Alpaca incident

High DB connection usage creating intermittent API failure

Alpaca experienced a critical incident on October 7, 2025 affecting Account API and Transfers and 1 more component, lasting 13h 52m. The incident has been resolved; the full update timeline is below.

Started: Oct 07, 2025, 11:05 PM UTC
Resolved: Oct 08, 2025, 12:57 PM UTC
Duration: 13h 52m
Detected by Pingoru: Oct 07, 2025, 11:05 PM UTC

Affected components

Account APITransfersOrders APIPositions APIDashboardAssets APITrade Update Streaming

Update timeline

investigating Oct 07, 2025, 11:05 PM UTC

We are seeing high DB usage causing the API to fail.
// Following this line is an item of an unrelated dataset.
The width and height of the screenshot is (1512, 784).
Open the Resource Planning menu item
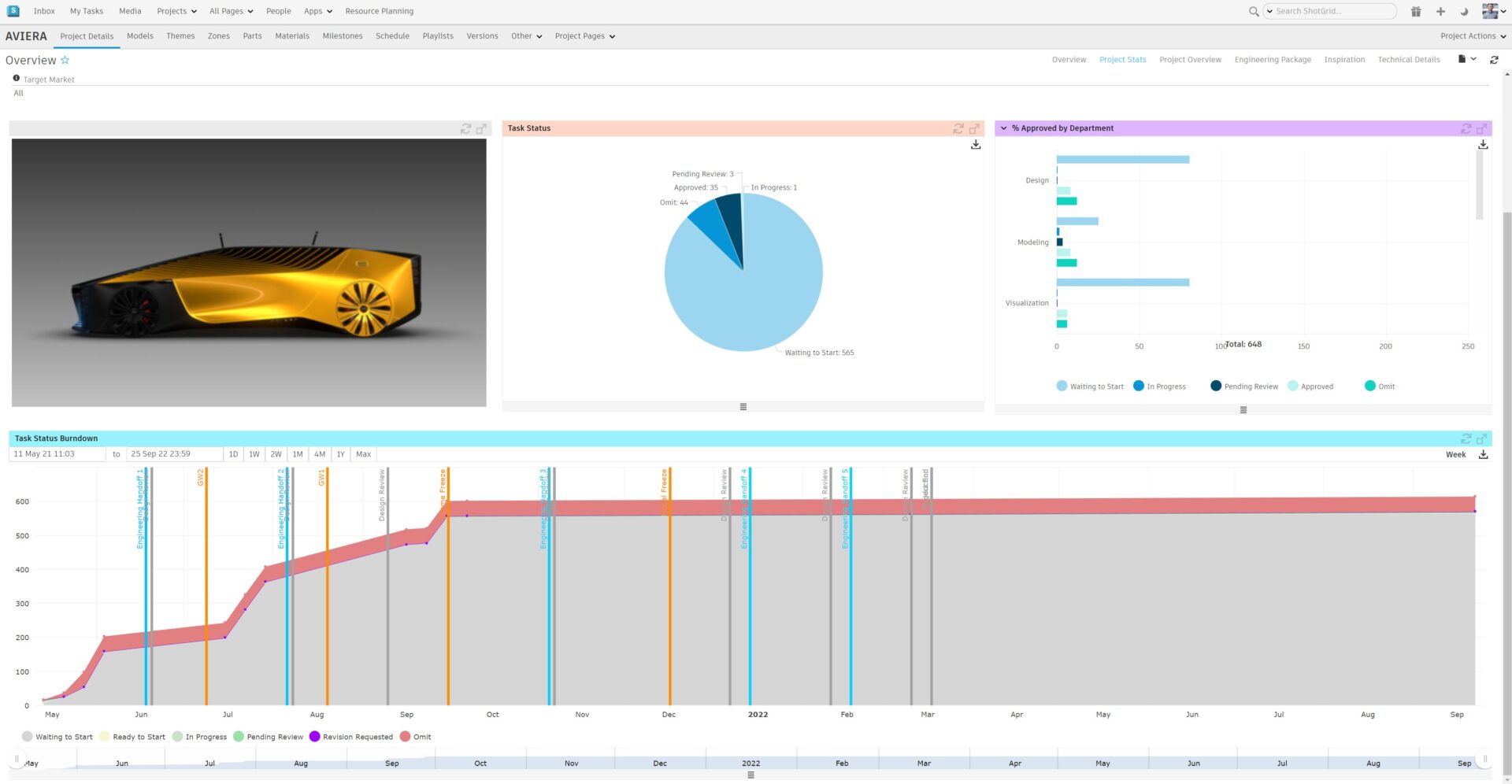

We are checking internally.
investigating Oct 07, 2025, 11:20 PM UTC

We are still working on identifying the underlying cause of DB connections
investigating Oct 07, 2025, 11:22 PM UTC

We are continuing to investigate this issue.
investigating Oct 07, 2025, 11:26 PM UTC

We are restarting the DB and API calls are expected to fail.
investigating Oct 07, 2025, 11:42 PM UTC

Team is still working on the recovery.
investigating Oct 07, 2025, 11:54 PM UTC

Database is restarted and team is monitoring it
investigating Oct 08, 2025, 12:27 AM UTC

After restarting, the database connections are under control. We are monitoring the system.
investigating Oct 08, 2025, 01:07 AM UTC

We are seeing spike in connections again. Teams are actively working on it
investigating Oct 08, 2025, 01:28 AM UTC

System is working as expected. We are monitoring the performance
monitoring Oct 08, 2025, 01:37 AM UTC

We will continue to monitor the system and take appropriate the action.
monitoring Oct 08, 2025, 01:37 AM UTC

We are continuing to monitor for any further issues.
monitoring Oct 08, 2025, 01:45 AM UTC

We have identified and resolved the issue that was affecting our systems. Since implementing the fix, all systems have been operating normally with no recurrence of the problem. We have been closely monitoring our systems over the past hour, and all indicators show stable performance. Our monitoring infrastructure continues to track system health to detect any potential issues early. Our engineering team remains available to respond immediately if any concerns arise.
resolved Oct 08, 2025, 12:57 PM UTC

This incident has been resolved.
postmortem Oct 08, 2025, 02:01 PM UTC

High usage of database connections was identified around 6:00 PM ET. The team was able to identify an application process that was creating contention due to a lock wait, which persisted even after the request timed out. Both the application and the database were restarted to recover. The issue persisted intermittently but eventually resolved.